_Passage for review_
- - -

Billionaire entrepreneur Jeff Bezos is the third-richest person in the world, with a net worth of $178 billion. He is also the founder of Amazon.com Inc. AMZN, the fifth-largest company in the world by market capitalization and one of the largest e-commerce players in the world.
At the time of writing this story, Bezos' net worth stood at $178 billion, according to the Bloomberg Billionaires Index. He is the third-richest person in the world, only behind Tesla Inc. co-founder Elon Musk, and Louis Vuitton CEO Bernard Arnault.
A year before the dot-com bubble burst in the U.S., Bezos was named the "Person of the Year" by Time Magazine, becoming the fourth-youngest person to be named as such at the time. He was praised for helping lay the "foundation of our future."
From A Garage To Our Homes
Bezos took a gamble with Amazon . He founded it in July 1994, in the garage of his rented home in Washington with a nearly $250,000 investment from his parents.
In 1995, Bezos laid the foundation of Amazon's future when the website went live as an online bookseller. Two years later, he would take the company public.
From merely books, Amazon would expand to music, videos, video games, consumer electronics and more over the next few years.
Despite losing money early on, Bezos had set the tone for the future of online commerce, taking on Pierre Omidyar's eBay and going on to acquire online sellers in other markets like the U.K. and Germany.

- - -

_Material provided_
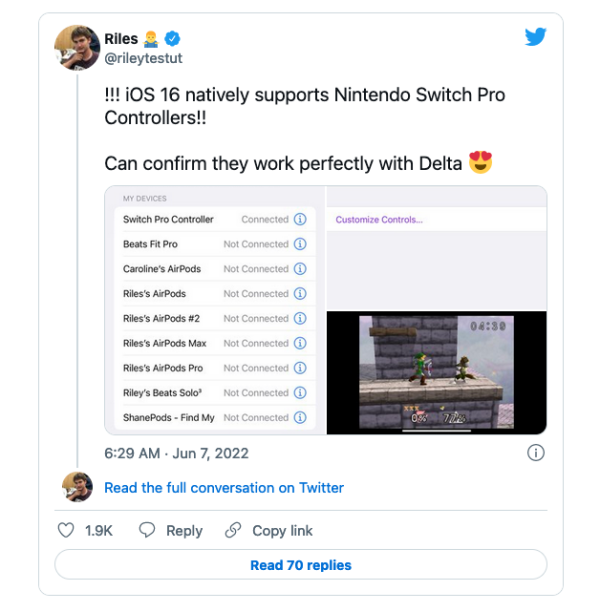Screen dimensions: 600x612
Task: Click the Twitter bird logo
Action: (535, 37)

- - -

_Task requirements_
**A)** Reproduce the passage from the article on Jeff Bezos, from "At the time of" to "from his parents.".
**B)** Render this sentence from the article on Jeff Bezos in Spanish: "From merely books, Amazon would expand to music, videos, video games, consumer electronics and more over the next few years."

_Answers to each task_
**A)**
At the time of writing this story, Bezos' net worth stood at $178 billion, according to the Bloomberg Billionaires Index. He is the third-richest person in the world, only behind Tesla Inc. co-founder Elon Musk, and Louis Vuitton CEO Bernard Arnault.
A year before the dot-com bubble burst in the U.S., Bezos was named the "Person of the Year" by Time Magazine, becoming the fourth-youngest person to be named as such at the time. He was praised for helping lay the "foundation of our future."
From A Garage To Our Homes
Bezos took a gamble with Amazon . He founded it in July 1994, in the garage of his rented home in Washington with a nearly $250,000 investment from his parents.

**B)** De solo libros, Amazon se expandiría a música, videos, videojuegos, electrónica de consumo y más durante los siguientes años.